Not gathering dust: Biodiversity Action Plan gets moving

Last year Clarity were contracted by the Kentish Stour Countryside Project to produce a Biodiversity Action Plan (BAP) for the River Stour Internal Drainage Board (IDB).

Recent legislation means that all IDBs are obliged to produce BAPs, but all parties involved wanted to do much more than just create a document to satisfy this statutory requirement. We wanted to make the most of the opportunity to bring real benefits for wildlife to the River Stour catchment and were determined that the BAP would be a working document and not gather dust on a shelf.

The key to this was the IDB's requirement that one of the key actions in the plan should be the production of individual management prescription sheets for the watercourses they maintain. These would guide their contractors in making adjustments to their regular management of watercourses to benefit wildlife - for example the rotational cutting of bankside vegetation.They would also embody physical enhancements to watercourses (e.g. the creation of berms or pools) to be carried out during desilting.

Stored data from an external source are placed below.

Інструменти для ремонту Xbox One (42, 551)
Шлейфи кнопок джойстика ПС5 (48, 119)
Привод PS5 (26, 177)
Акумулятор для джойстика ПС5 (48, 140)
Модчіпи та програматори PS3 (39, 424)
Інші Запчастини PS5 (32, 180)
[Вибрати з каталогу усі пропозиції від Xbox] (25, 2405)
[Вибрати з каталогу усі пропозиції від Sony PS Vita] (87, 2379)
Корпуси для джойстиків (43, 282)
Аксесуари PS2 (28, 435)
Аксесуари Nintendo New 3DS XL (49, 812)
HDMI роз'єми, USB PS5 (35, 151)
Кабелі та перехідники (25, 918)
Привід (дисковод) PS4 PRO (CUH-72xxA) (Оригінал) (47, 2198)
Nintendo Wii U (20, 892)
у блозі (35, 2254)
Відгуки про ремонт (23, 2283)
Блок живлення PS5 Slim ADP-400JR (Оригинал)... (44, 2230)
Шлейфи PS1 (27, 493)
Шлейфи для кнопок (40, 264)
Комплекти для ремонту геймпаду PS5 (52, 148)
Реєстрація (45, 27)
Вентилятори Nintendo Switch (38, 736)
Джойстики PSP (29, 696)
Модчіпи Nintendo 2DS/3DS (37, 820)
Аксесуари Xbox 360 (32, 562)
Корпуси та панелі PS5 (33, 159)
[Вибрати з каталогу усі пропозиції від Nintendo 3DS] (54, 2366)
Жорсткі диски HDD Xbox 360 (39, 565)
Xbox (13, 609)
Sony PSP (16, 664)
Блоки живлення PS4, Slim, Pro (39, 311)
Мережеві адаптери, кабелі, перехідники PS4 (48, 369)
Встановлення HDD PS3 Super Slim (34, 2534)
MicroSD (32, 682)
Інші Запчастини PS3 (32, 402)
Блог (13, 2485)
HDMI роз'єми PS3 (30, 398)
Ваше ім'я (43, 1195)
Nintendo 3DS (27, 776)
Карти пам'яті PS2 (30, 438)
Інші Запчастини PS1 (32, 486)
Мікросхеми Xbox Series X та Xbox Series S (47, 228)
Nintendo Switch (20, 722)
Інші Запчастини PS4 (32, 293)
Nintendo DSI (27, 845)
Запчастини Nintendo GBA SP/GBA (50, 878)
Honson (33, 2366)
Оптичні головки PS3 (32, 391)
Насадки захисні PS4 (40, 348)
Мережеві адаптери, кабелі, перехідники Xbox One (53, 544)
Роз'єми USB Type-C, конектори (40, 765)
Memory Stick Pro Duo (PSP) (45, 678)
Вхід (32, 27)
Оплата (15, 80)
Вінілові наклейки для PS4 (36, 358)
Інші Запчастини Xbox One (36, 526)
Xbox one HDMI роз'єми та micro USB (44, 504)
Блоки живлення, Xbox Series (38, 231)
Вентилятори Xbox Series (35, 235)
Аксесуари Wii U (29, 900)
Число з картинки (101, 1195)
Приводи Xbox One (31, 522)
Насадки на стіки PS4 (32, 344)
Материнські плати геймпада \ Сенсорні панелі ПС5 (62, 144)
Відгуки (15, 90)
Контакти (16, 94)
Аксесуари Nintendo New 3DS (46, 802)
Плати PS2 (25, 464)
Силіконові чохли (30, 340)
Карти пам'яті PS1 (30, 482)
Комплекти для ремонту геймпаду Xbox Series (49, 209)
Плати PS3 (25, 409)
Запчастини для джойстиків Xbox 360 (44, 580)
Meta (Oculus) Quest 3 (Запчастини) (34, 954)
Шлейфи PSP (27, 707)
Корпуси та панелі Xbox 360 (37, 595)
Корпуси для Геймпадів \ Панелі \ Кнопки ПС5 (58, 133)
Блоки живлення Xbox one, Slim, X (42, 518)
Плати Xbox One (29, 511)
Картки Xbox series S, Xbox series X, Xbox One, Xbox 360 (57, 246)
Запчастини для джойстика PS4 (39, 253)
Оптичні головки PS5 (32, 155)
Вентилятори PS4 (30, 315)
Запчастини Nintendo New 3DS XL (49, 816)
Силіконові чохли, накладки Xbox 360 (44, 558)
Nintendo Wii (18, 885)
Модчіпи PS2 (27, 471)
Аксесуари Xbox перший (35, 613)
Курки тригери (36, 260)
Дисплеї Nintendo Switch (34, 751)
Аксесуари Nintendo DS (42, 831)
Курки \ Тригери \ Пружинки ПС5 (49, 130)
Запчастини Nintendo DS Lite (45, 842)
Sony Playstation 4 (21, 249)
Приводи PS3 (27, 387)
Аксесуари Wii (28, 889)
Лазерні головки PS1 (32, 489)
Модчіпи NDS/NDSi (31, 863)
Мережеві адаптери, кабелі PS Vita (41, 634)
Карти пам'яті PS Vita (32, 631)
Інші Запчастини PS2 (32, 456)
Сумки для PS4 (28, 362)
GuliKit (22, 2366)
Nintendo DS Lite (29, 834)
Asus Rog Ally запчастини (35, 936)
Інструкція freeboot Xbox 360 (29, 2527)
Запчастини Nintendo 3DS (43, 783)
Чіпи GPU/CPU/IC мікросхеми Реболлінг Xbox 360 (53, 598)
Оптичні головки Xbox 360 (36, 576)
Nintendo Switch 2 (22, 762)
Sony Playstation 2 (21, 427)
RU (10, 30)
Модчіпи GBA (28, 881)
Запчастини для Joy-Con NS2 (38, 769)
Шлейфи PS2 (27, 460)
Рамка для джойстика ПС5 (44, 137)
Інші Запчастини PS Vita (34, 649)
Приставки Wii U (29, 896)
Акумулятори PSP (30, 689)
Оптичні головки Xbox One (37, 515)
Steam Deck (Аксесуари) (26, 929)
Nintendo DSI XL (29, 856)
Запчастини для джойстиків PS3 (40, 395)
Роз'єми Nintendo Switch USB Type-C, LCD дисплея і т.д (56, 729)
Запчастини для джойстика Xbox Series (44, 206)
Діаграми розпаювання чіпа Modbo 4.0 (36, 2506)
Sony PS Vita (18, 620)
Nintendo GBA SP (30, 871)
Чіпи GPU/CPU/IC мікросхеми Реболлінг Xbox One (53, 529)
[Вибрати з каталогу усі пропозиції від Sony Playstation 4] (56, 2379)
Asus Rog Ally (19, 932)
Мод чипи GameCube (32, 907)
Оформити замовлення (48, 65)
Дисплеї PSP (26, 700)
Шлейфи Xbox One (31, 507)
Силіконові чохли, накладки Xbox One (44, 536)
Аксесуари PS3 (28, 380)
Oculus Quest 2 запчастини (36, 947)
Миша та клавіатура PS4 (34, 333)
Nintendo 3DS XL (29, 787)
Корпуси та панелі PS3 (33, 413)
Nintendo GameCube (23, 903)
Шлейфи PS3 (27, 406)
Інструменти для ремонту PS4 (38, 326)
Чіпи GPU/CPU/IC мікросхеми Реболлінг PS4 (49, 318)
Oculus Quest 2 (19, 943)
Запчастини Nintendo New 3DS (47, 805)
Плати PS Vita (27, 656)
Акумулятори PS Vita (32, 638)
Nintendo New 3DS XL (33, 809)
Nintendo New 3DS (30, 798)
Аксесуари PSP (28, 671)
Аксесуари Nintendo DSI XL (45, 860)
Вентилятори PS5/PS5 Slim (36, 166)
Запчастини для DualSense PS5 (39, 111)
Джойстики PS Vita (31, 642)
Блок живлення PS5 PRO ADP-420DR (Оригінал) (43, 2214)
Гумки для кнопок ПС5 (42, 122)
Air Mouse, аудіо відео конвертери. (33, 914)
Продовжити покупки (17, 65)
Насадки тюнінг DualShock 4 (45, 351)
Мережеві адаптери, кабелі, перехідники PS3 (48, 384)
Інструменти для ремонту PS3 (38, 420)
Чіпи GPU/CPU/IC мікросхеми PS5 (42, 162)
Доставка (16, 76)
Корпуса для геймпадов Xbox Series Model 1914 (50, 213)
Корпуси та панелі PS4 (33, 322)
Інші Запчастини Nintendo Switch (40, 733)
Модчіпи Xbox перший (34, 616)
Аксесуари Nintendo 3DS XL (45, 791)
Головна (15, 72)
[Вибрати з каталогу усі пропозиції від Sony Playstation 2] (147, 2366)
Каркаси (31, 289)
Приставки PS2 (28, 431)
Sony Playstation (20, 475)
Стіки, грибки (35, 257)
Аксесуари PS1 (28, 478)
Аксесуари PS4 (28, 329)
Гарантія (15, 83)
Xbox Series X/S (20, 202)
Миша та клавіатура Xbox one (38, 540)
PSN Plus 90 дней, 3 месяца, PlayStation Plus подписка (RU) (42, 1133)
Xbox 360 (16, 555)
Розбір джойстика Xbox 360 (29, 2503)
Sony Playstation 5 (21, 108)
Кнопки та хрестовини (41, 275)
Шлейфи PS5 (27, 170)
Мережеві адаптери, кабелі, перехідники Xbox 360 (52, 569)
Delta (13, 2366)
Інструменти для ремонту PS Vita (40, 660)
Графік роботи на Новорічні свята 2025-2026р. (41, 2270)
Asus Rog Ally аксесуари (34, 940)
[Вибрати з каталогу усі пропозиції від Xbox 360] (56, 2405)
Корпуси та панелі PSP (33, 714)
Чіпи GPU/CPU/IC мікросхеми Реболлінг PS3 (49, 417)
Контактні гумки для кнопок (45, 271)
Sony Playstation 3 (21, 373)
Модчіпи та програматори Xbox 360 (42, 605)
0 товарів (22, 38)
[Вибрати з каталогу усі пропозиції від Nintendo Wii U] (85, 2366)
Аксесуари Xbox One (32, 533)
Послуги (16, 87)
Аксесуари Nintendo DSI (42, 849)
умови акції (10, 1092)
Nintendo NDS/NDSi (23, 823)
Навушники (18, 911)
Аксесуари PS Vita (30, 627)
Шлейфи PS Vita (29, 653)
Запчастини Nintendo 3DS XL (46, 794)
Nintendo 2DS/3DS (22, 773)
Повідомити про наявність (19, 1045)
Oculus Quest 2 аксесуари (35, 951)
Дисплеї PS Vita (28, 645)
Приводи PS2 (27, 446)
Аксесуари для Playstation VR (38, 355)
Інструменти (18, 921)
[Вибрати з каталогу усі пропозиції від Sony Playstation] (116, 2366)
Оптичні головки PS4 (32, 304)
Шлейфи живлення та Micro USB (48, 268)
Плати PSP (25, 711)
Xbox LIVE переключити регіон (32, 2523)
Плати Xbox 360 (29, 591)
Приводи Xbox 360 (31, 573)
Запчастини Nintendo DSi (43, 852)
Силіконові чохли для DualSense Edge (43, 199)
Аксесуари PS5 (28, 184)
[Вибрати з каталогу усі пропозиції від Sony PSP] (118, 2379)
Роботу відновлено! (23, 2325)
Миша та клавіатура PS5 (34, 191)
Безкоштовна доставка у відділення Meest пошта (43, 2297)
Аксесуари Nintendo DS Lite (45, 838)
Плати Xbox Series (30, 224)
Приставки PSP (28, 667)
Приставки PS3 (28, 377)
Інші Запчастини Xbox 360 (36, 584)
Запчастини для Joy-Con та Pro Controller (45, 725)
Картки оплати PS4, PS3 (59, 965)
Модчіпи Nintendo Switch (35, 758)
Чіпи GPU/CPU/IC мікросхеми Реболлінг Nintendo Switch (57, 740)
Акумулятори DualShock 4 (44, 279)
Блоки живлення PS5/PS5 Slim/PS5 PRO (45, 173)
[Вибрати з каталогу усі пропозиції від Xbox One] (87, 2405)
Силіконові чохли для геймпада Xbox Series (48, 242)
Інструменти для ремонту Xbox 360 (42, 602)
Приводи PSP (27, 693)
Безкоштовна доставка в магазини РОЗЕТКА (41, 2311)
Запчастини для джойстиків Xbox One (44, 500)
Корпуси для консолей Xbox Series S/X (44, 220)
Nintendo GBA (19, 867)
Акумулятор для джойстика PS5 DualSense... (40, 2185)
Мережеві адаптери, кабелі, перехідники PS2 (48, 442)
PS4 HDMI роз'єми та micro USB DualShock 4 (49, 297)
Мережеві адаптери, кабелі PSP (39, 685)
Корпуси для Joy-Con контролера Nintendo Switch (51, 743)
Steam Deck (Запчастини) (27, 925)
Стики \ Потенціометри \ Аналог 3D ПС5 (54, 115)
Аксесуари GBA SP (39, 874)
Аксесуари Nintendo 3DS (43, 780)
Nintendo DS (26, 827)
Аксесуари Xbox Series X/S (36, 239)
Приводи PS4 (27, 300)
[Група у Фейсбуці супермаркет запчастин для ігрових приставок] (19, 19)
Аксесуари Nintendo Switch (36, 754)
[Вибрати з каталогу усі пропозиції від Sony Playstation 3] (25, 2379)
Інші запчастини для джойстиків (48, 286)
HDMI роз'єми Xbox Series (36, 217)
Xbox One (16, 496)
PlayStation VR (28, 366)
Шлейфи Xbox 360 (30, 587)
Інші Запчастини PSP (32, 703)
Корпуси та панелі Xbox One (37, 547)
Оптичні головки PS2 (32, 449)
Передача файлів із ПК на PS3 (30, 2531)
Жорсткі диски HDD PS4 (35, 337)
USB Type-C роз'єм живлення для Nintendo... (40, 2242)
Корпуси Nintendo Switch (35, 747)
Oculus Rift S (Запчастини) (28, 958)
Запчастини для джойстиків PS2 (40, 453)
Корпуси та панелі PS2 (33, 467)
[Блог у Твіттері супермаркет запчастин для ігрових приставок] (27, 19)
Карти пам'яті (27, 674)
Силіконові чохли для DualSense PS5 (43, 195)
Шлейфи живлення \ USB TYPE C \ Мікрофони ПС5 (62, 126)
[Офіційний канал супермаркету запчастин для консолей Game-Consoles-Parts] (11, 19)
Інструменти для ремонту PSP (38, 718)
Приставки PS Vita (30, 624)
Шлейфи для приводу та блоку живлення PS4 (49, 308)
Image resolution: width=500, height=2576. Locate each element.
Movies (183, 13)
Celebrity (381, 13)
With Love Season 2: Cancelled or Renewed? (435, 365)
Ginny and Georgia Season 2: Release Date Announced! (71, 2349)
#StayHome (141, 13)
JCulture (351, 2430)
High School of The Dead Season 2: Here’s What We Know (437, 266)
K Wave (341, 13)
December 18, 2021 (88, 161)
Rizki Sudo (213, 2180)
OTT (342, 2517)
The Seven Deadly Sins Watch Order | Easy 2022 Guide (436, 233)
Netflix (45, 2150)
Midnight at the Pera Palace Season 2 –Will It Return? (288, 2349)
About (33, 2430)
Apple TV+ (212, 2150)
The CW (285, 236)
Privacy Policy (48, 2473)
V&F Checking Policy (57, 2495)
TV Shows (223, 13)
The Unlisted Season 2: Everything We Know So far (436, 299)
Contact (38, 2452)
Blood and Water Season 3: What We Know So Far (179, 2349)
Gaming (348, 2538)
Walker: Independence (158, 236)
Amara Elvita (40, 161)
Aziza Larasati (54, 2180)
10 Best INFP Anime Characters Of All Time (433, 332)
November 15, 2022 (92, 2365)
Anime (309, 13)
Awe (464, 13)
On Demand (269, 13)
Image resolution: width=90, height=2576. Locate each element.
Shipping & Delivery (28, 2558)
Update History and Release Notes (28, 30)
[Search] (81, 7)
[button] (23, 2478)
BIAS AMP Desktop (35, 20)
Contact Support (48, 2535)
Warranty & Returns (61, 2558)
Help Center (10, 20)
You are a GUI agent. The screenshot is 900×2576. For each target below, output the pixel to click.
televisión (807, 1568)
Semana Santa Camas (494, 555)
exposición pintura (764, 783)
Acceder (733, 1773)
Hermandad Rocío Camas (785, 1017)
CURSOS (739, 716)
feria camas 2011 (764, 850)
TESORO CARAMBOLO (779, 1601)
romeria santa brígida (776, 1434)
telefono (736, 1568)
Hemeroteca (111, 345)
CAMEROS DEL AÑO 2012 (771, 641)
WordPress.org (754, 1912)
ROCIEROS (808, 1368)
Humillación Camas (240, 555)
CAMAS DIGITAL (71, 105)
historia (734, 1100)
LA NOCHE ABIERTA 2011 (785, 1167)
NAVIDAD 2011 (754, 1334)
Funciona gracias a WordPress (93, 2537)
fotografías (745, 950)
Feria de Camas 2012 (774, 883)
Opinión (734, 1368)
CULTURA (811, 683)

In order to prescribe these improvements, another key action in the BAP is an ecological condition survey of all watercourses and their environs. This would be a substantial undertaking that will take six years to deliver. Clarity are pleased to learn that the Kentish Stour Countryside Project are now in the early stages of carrying out this survey, designing a methodology and setting criteria to evaluate the condition of watercourses by. Criteria will include the presence of the BAP's priorty species, such as water vole and reed bunting. The plan also prioritised less glamourous species such as the shining ramshorn snail and the nationally scarce divided sedge, but it's management guidance sections will benefit a whole array of fauna and flora. It's an exciting time for the Stour catchment!

 

 

 

 

 


Water vole - some experts believe the Lower Stour marshes are the best place in the country for these declining mammals.